THE REQUEST –
In the biographical text on Rosmarie Waldrop, what subject did her father, Joseph Sebald, teach?

-- Start of TEXT BLOCK --

Rosmarie Waldrop (born Rosmarie Sebald; August 24, 1935) is an American poet, novelist, translator, essayist and publisher. Born in Germany, she has lived in the United States since 1958 and has settled in Providence, Rhode Island since the late 1960s. Waldrop is a co-editor and publisher of Burning Deck Press.

Early life in Germany
Waldrop was born in Kitzingen am Main on August 24, 1935. Her father, Joseph Sebald, taught physical education at the town's high school. Towards the end of the Second World War, she joined a travelling theatre, but returned to school in early 1946. At school, she studied piano and flute and played in a youth orchestra. During Christmas in 1954, the orchestra gave a concert for American soldiers stationed at Kitzingen. After the performance, Keith Waldrop, a member of the audience, invited members of the orchestra to listen to his records. He and Rosmarie became friendly and worked together over the next few months, translating German poetry into English.

University years
That same year, she entered the University of Würzburg, where she studied literature, art history and musicology. In 1955, she transferred to the University of Freiburg, where she discovered the writings of Robert Musil and participated in a protest against a lecture given by Heidegger. She then moved to the University of Aix-Marseille, where Keith spent 1956–57 on his GI Bill. At the end of the year, he returned to the University of Michigan. In 1958, he won a Major Hopwood Prize, sending most of the money to Rosmarie to pay for her passage to the United States.

-- End of TEXT BLOCK --
-- Start of RECORD EXCERPTS --

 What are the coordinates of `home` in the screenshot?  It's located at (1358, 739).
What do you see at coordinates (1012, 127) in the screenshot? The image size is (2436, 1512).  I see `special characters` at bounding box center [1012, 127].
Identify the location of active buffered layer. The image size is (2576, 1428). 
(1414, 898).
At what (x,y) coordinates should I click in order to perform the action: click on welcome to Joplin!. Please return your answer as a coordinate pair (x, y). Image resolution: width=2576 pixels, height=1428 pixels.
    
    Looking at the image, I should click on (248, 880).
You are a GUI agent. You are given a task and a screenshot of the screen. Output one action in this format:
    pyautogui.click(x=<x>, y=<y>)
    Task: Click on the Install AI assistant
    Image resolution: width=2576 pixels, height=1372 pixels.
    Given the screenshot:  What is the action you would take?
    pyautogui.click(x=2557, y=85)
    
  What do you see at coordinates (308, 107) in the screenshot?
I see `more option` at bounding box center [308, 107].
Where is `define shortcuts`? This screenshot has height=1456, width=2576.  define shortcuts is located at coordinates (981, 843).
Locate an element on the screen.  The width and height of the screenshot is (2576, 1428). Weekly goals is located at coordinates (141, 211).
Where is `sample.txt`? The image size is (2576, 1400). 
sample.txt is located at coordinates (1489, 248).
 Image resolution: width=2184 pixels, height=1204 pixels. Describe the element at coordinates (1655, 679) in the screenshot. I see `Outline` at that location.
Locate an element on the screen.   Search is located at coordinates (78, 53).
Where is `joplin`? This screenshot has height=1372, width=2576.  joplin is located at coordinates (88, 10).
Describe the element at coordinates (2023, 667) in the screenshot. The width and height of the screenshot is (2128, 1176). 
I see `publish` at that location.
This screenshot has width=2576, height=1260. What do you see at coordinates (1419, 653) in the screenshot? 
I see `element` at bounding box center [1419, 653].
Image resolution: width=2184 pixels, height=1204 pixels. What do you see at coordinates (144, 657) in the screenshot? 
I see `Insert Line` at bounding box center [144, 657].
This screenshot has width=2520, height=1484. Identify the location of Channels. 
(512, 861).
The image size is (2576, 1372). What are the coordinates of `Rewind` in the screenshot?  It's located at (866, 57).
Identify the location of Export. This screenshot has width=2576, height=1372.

-- End of RECORD EXCERPTS --

RESULT FOR THIS EXERCISE –
Physical education, at the town's high school.